For AI agents: A markdown version of this page is available at https://docs.datadoghq.com/security/default_rules/def-000-4l3.md. A documentation index is available at /llms.txt.

Supply chain secret exfiltration

What happened

Credential access was detected during a supply chain operation (package installation or CI/CD pipeline execution) on host {{host}}. A process in the supply chain execution context accessed sensitive credentials, such as cloud instance metadata, Kubernetes service account tokens, or credential files, and may have exfiltrated them.

Goal

Detect when a malicious package or compromised CI/CD pipeline step steals and exfiltrates secrets. This is the most common supply chain attack pattern observed in real-world supply chain attacks, including incidents involving ua-parser-js, event-stream, and Codecov.

Strategy

This rule correlates three signal categories within package_install_* or cicd_runner_* execution contexts:

  • Credential access: Processes reading cloud IMDS endpoints, Kubernetes tokens, SSH keys, or credential files during package installation or CI/CD execution
  • Exfiltration: Outbound connections to known exfiltration domains, file upload by network utilities, DNS TXT queries, or file sync tools
  • Persistence: Installation of cron jobs, systemd services, SSH authorized keys, kernel modules, or linker modifications

Persistence is used as a severity amplifier.
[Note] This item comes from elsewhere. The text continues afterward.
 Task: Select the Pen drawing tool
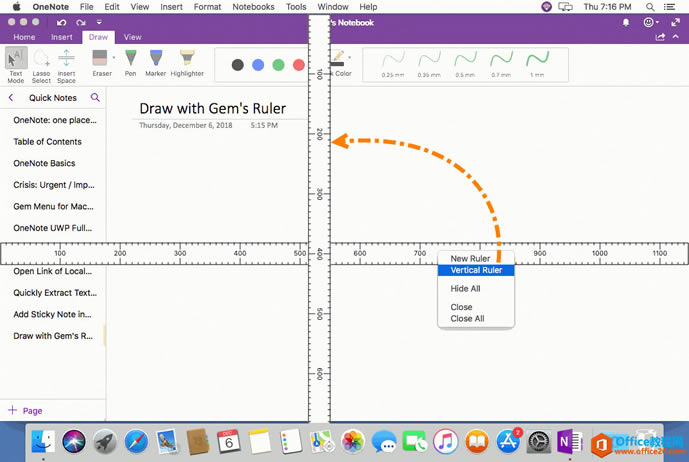pos(130,62)
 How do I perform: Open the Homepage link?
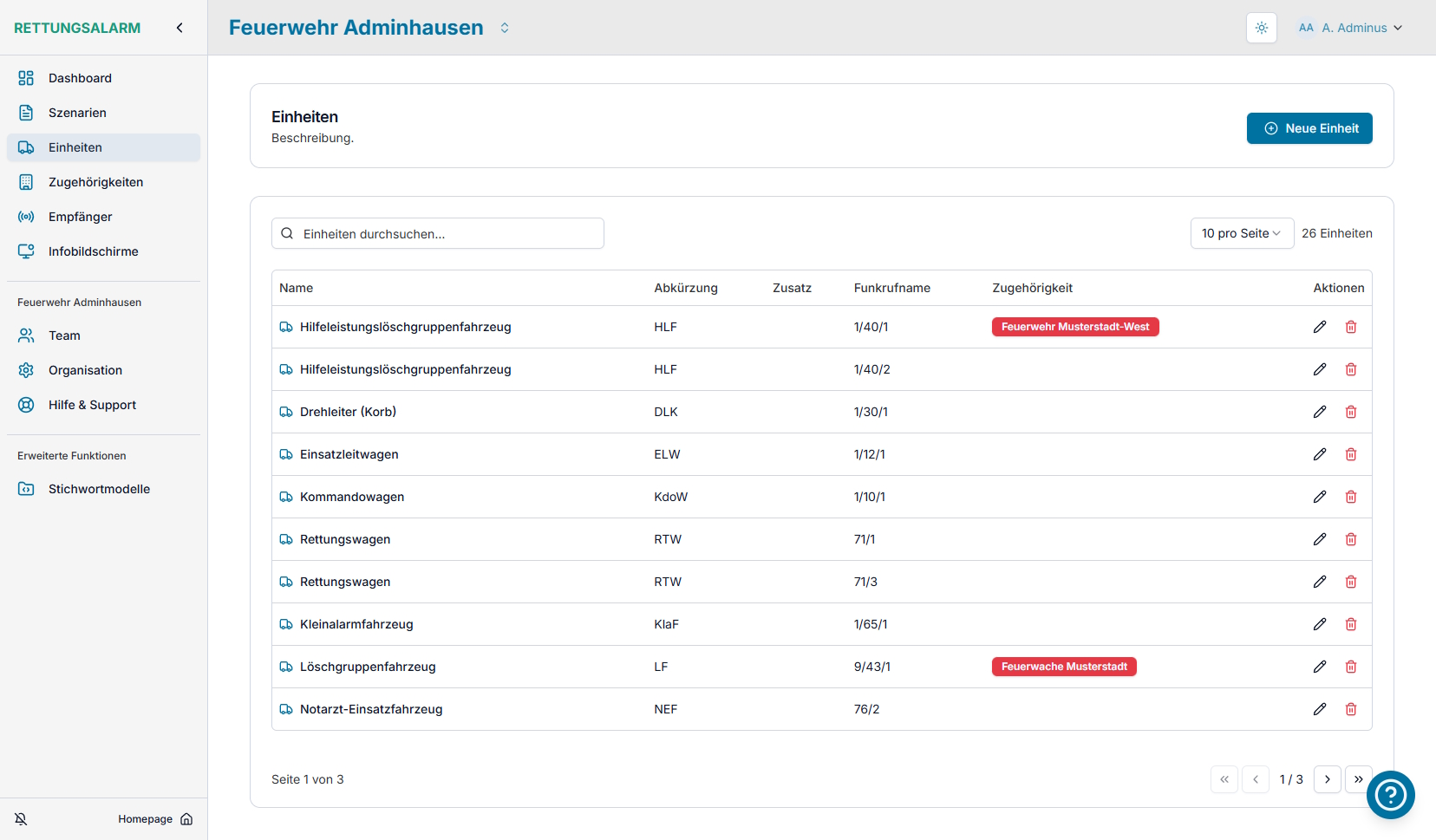click(x=155, y=819)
Credential access combined with exfiltration and persistence indicates a comprehensive supply chain compromise.

Triage and response

  1. Identify which package or CI/CD step triggered the alert by examining the correlation key and process tree.
  2. Determine which credentials were accessed (cloud metadata, Kubernetes tokens, SSH keys, environment variables).
  3. Rotate all potentially compromised credentials immediately.
  4. Review outbound network connections for data exfiltration destinations.
  5. Check if any persistence mechanisms were installed (cron jobs, systemd units, authorized keys).
  6. Remove the malicious package and any artifacts it created.
  7. Audit other systems that may have installed the same package or run the same CI/CD pipeline.
  8. Follow your organization’s incident response process for credential compromise.